Hi Mayur,
Thanks for sharing your issue on Microsoft Learn.
I think you’re running into two main problems :
Issue 1 : Diarization not detecting >2 speakers :
Azure real-time and batch transcription APIs have known limitations with diarization — especially in correctly separating more than 2 speakers. By default, speaker count estimation is not guaranteed to exceed 2 reliably.
So you may need to explicitly specify the number of expected speakers via diarization.speakerCount
(if available in the API version you use).
Keep in mind that this feature is available only in some locales and with specific models, so please try to check Azure Speech API diarization documentation for details.
I recommend you that you consider using Conversation Transcription API (for meetings, group calls).
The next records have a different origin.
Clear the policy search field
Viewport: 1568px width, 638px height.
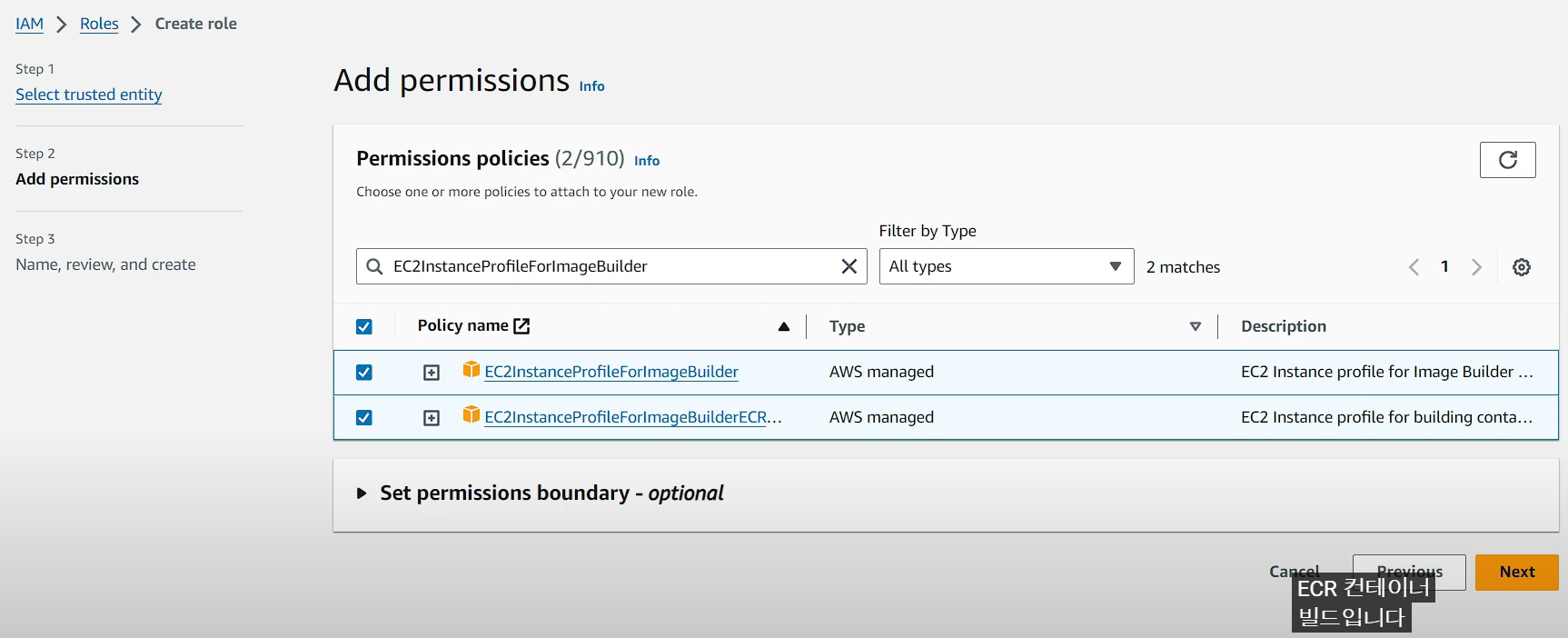(849, 266)
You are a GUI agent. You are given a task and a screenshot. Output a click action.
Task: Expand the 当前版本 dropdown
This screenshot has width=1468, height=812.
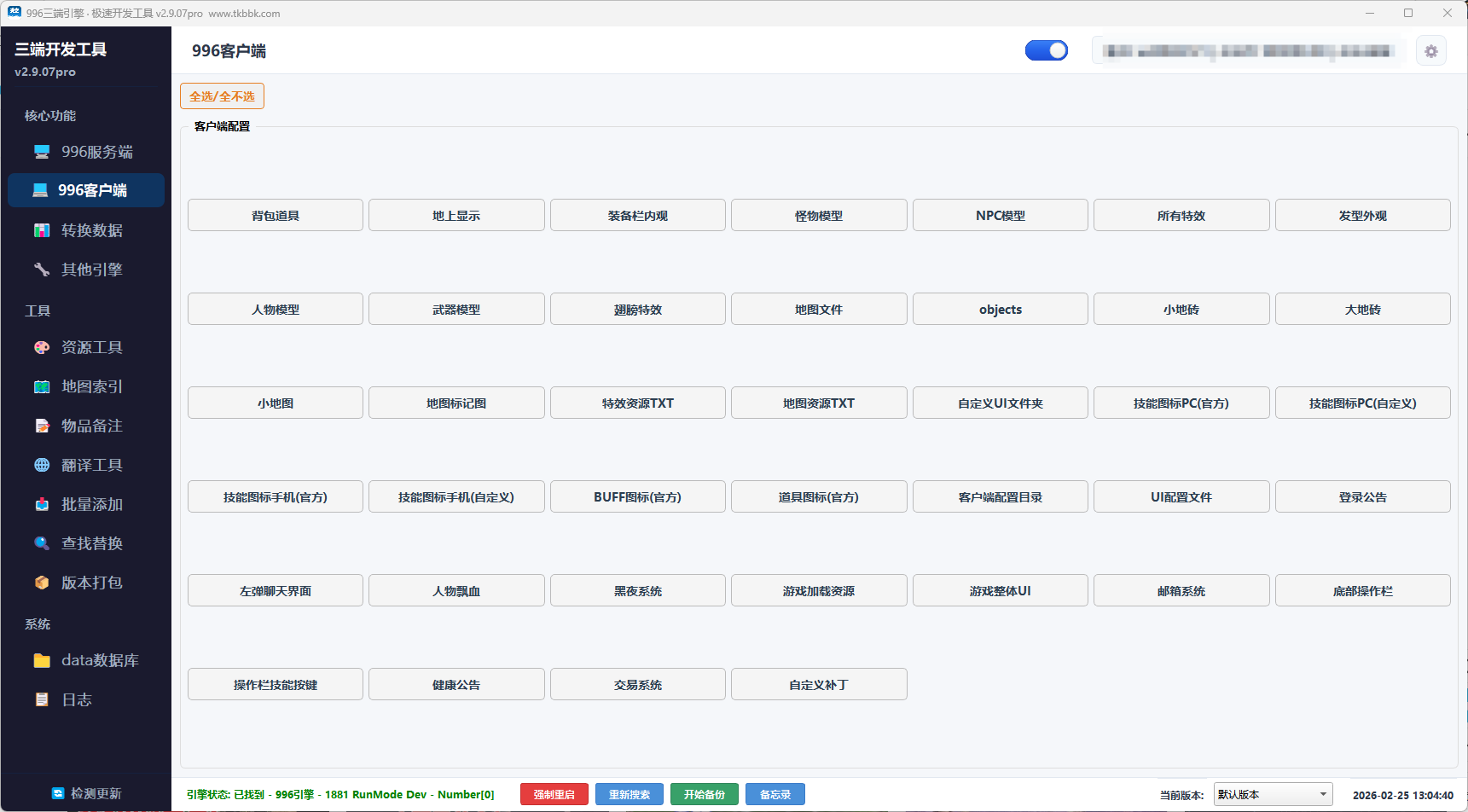coord(1272,794)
Issue 2 : Timestamp and duration drift :
Azure returns timestamps and durations based on audio segmentation, which may include silence or speaker pauses, leading to cumulative drift.
These durations are not always tightly synchronized with the actual video/audio timeline.
Instead of summing duration
, use actual offset
and end
from Azure's NBest
or word-level timestamp output (depending on format).
You may want to align speaker segments based on timestamps from the original video/audio if available.
If you're not already, I recommend that you enable wordLevelTimestampsEnabled: true
. It will help you reconstruct the true timing more granularly.
"wordLevelTimestampsEnabled": true